If the Supreme Court strikes down student loan forgiveness, borrowers would have to repay debts while facing more financial pressures than before the pandemic.
The court is deciding whether President Joe Biden overstepped his authority by ordering the Department of Education to cancel up to $20,000 of student loan debt per borrower. If the court rules against forgiveness, millions of student borrowers could face financial hardship when the pandemic-era pause on student loan payments ends, research shows.
No matter which side wins, student loan payments are set to resume two months after the court makes its ruling, and the outcome of the case will dictate who pays and how much.
Repayment will look a lot different if the Supreme Court upholds Biden's forgiveness plan. More than 40 million people will get a break on their loans, costing the government $400 billion.
A defeat for the program would mean borrowers would resume payments in a financial landscape that has grown harsher since the pandemic hit, with many likely unable to catch up on their loans.
Forgiveness Defeat Would Ratchet Up Financial Pressure On Households
If student loan forgiveness is defeated in court, the Biden administration would likely be out of good options for providing further relief to borrowers, student loan expert Mark Kantrowitz said.
It’s unlikely that Biden would extend the pandemic-era payment pause again since the national emergency caused by the pandemic is slated to end in May, Kantrowitz said.
Payments would resume in a different financial landscape than existed before the pandemic. Because of high inflation and higher borrowing costs for consumer loans, many borrowers are worse off today than they were before the pandemic, despite the ongoing pause on loan payments.
As of September, 7.1% of student loan borrowers were behind on their other debt compared to 6.2% before the pandemic hit, according to research from the Consumer Financial Protection Bureau.
Economists at the Federal Reserve Bank of New York voiced similar concerns in a report last week that found more younger borrowers—the ones most likely to have student loans—are falling behind on their credit card and car payments in recent months.
“Once payments on those loans resume later this year under current plans, millions of younger borrowers will add another monthly payment to their debt obligations, potentially driving these delinquency rates even higher,” the New York Fed researchers said.
To be sure, borrowers do have a few advantages now that did not exist before the pandemic.

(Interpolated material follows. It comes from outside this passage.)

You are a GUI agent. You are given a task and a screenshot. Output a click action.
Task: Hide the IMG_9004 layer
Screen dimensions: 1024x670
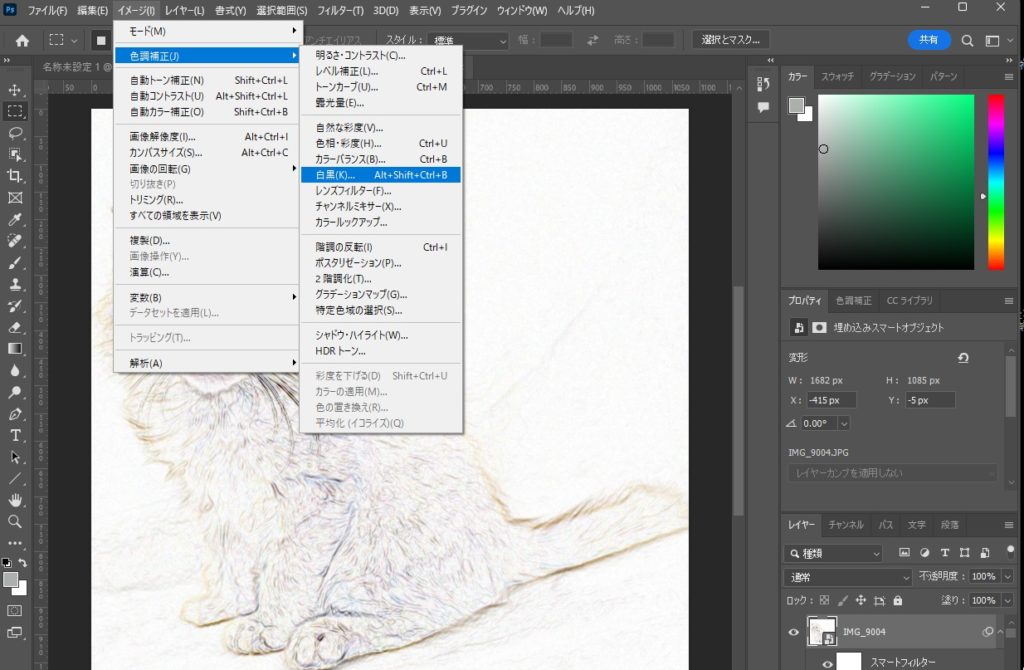coord(795,632)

As part of its student loan relief efforts, the government removed all negative effects from loans currently in default, enabling borrowers to resume payments without any past-due balance.
The Department of Education has also said it won’t resume collections until a year after the pause ends. Furthermore, borrowers will be able to enroll in a new income-driven repayment plan that has terms far more generous than existing payment plans—in many cases, low-income borrowers will be able to discharge their loans with $0 monthly payments.
Student loan forgiveness has come a long way since becoming a discussion topic on the campaign trail. See a timeline of the key events that brought the plan to this turning point.
Even so, a negative ruling would be a blow to the 26 million borrowers who have applied for student loan forgiveness thinking their debts would be wiped out, 16 million of which have already been approved.
Ironically, the Department of Education could eventually use the information that students provided in their forgiveness applications—email and mailing addresses—for collections purposes once the one-year grace period ends, Kantrowitz said.
When asked if the information would be used in this way, a Department of Education spokesperson responded via email, “We are confident in our legal authority to provide relief for working families and we are anticipating a favorable outcome in this case.“
Biden administration could still attempt to avoid that outcome by creative methods—either creating a new, extremely generous income-driven repayment plan that would effectively serve as a form of loan forgiveness, or finding a reason to extend the national emergency and suspend payments again, Kantrowitz said.
“They could say the pandemic is still ongoing, or there's a new variant that is of concern, or unemployment is starting to rise or inflation is still too high, or space aliens landed on the White House,” Kantrowitz said. “There's always an excuse.”